The priming was uneventful. Painting isn’t something I like to do. It’s boring and there’s way too much bending, climbing and twisting, especially with my back in the shape it’s been the past week. Fortunately, my next door neighbor is a terrific chiropractor so he fixes me every evening so I can mess it up again the next day.
Cutting in around the stairwell ceiling was a bitch because it’s so high: sixteen feet from the ceiling to the stairs. I don’t have a ladder this tall so I borrowed my neighbor’s 18 foot articulating ladder. John’s ladder is heavy steel and weighs about 75 pounds. Just unfolding that thing is a chore, especially in a confined space with nice, finished floors I didn’t want to gouge. I had to put the ladder into three different configurations to get the job done.
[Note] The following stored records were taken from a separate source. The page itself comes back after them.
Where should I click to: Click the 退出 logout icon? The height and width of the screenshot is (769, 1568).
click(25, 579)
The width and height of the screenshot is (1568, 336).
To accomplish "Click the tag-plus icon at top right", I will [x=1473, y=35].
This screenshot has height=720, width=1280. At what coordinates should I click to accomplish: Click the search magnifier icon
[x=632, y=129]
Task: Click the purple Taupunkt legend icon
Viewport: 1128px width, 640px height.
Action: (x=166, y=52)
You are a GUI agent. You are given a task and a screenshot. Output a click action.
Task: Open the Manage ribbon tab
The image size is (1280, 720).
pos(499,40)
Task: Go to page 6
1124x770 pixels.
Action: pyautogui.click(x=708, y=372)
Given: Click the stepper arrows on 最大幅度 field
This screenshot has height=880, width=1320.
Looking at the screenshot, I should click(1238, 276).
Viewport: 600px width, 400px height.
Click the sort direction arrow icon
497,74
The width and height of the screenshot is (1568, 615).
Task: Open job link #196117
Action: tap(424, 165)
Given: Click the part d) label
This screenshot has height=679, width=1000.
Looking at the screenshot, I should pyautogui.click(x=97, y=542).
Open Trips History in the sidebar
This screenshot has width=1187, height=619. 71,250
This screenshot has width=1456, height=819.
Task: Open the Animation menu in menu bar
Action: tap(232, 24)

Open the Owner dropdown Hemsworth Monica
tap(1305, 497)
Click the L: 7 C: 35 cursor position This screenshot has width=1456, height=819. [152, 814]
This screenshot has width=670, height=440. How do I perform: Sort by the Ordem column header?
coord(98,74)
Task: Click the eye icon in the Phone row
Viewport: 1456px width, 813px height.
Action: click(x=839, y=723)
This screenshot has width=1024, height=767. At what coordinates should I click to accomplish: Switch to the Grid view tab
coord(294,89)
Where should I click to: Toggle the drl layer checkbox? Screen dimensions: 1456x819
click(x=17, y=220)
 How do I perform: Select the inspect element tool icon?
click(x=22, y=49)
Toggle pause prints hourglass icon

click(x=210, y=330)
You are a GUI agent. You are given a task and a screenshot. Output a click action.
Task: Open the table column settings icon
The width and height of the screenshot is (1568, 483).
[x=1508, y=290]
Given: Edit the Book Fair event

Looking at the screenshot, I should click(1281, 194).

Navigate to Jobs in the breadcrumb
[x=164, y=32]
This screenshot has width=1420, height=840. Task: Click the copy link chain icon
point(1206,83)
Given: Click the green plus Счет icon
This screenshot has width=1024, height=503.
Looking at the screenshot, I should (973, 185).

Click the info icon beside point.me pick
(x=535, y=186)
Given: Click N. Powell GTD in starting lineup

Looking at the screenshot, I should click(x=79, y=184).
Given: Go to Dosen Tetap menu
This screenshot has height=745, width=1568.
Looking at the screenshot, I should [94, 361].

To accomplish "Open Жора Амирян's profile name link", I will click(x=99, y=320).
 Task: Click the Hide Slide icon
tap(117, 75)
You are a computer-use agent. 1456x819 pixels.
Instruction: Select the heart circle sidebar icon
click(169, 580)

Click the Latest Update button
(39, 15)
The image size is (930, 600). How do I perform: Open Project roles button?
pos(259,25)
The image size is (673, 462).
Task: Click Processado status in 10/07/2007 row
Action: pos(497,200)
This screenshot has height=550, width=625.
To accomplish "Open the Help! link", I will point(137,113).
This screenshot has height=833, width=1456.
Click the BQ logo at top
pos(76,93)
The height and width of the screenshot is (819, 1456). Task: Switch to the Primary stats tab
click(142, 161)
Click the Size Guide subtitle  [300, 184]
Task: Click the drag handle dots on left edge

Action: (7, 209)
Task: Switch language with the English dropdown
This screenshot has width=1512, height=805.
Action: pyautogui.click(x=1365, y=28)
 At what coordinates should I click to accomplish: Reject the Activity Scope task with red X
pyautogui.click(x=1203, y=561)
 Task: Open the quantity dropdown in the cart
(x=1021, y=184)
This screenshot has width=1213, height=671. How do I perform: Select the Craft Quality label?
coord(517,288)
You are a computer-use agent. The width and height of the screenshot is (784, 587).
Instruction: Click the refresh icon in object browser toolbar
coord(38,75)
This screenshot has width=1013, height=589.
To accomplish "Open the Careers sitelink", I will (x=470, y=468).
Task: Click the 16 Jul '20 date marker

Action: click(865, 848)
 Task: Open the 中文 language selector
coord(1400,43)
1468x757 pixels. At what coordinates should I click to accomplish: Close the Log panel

After I finished, I reminded myself that I had to do it two more times to paint the ceiling and to paint the walls. Yay, fun.priming
With that hefty ladder sitting on the stairs and me perched precariously at the top, the shopping newspaper monkeys decided to visit and toss their useless garbage at my front door. That always sets off the dogs so I knew what was gonna happen before it happened and braced myself for it. Auggie went nuts at the front door and Jack, my 110 pound black Newfoundland, dove down the stairs to join the barkfest. Problem was, there was only about a foot of clearance between the ladder and the (wet!) wall. I spent the next 15 minutes outside in Hanna cleaning white primer out of his coat. The irony of standing with a garden hose during a tropical storm wasn’t lost on me.
Otherwise, I finished priming late in the afternoon and started making plans for Sunday. I was on the phone when I noticed that I’d missed a spot over the bathroom door. No problem. The brush was still soaking in a coffee can. I set up the ladder and took a closer look. It was wet! I don’t mean wet with paint, I mean wet with water! The primer had already washed away and I was looking at soaked joint compound. It was right under that bathroom fan vent I thought I’d fixed. [Insert multiple curses here].
This morning, I went up on the roof to look at that vent again. The fixes I made to it last year looked good. No leaks. But I’ve always thought there was something odd about the shroud on that vent. Everybody else on the block has these mushroom looking vent caps that stand about a foot above the roof. Mine is flat with an opening on the side.
The bathroom exhaust fan was installed by a GC I’d hired in 2005 to rough out my bathroom. He was late for his vacation in Ireland (Strange-But-True fact: all Irish GCs migrate to Ireland for the month of August). He had rushed off leaving his crew to clean up the job. They in turn forgot to add a cap for that roof vent and as a result I had a flood at the first rain. It was like having a 4″ roof drain dumping into my bathroom. I called Frank’s cell and caught him in a bar in Donnegal. He apologized profusely and dispatched one of his workers to install the cap that day. Unfortunately, he sent the biggest idiot on his crew.
This morning, I Googled on roof vents and saw what I have here. As I suspected, it’s intended for a pitched roof, not a flat roof! The open side is supposed to point downhill. Igor, you moron! What should have been installed is something like the thing in the photo. It’s called a “flat roof jack” or “mushroom vent”.
Anyway, that job is on me. Frank moved back to Ireland, bought a pub and runs a construction equipment importing company in Donnegal now. I can’t safely proceed with painting until I get this leaky vent problem resolved. I drove all over Brooklyn today looking for a roof jack to no avail. I found one online. I just hope we don’t have any more heavy storms between now and then.
Now, on to the reason why this primer has been sitting on the walls for lo these past eight years. Above the stairway is a skylight. It’s original to the house and I hate it. To me, it looks like K-Mart plexiglass. My intent is to remove it, strip the woodwork, remove the muntins and design a new stained glass piece for the frame. It’s also unbelievably filthy, thanks to it being in a vented dormer. The problem is that the skylight is inaccessible by ladder. What you have to do — and this is one reason why it’s convenient living on a block full of identical houses where someone’s already had to do what you have to do — is build a temporary scaffold. Just some 2x6s and plywood. That will give me access both to the skylight and the dormer so I can make some waterproofing repairs in there as well.
I didn’t want to paint until I got that skylight installed. But I couldn’t live with this funky primer any longer. I can always touch up the paint afterward.